In Life: Season 1 Episode 10, David Attenborough explores the social interactions and behavior of various primates that live around the world. Particularly in the Congo Basin, many populations of Western Lowland Gorillas (Gorilla gorilla gorilla) inhabit the dense rainforest. Living in family packs, gorillas are led and protected by one silverback male. As the dominant figure of the social group, the silverback male ensures the safety and stability of his members [2]. In the documentary, Attenborough states that silverback males beat their chests to maintain their territory since one family may be living in close vicinity to other family groups around the area.

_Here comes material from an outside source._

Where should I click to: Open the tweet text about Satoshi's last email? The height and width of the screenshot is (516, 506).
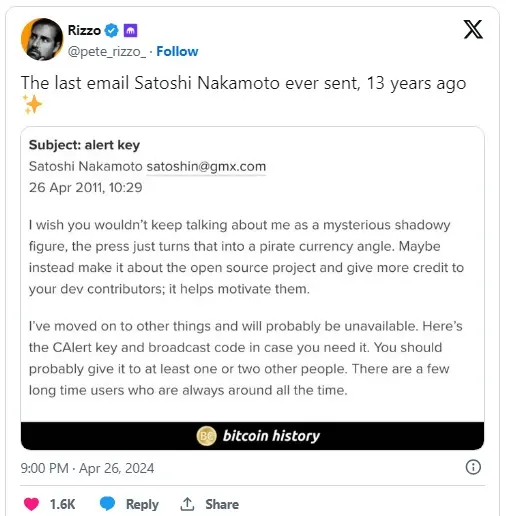243,83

While chest beating may be immediately associated with aggression, the display may only be used as an alert or cautionary system. Oftentimes, silverback males of one family group may be related to surrounding silverback males, and interaction between different groups is not uncommon [1]. Therefore, the display of chest beating may only be a request for other groups to stay within their own territory. In other situations, chest beating from a silverback male is an act of dominant assertion over its resources, especially access to females [3]. Overall, there is little aggression between these related silverback males, and maintaining friendly kin relations also benefits the younger males, who are trying to attract other females in order to form their own packs [1].

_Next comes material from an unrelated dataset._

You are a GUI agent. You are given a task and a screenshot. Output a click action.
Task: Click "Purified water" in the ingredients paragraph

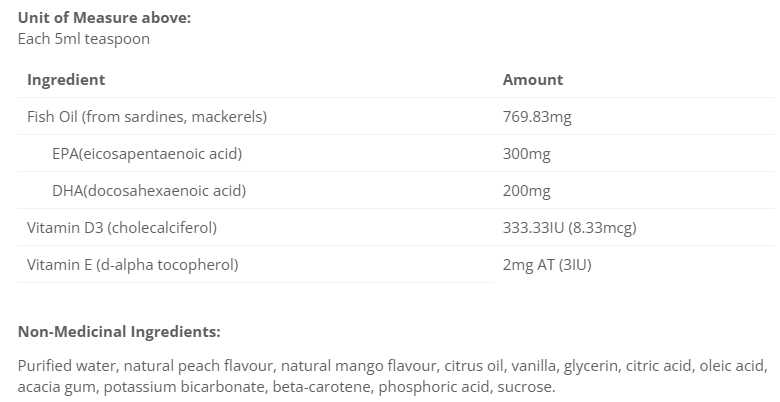click(x=63, y=366)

Although related silverback males may use chest beat displays to communicate with surrounding groups and ultimately to avoid aggressive interactions, other involuntary intergroup signals such, as odor displays, also influence interactions between silverback males [4]. During encounters between silverback males, they release odors of different intensity in order to communicate their intentions. Greater intensities often indicate a threat, and mild odors indicate the desire to avoid conflict [4].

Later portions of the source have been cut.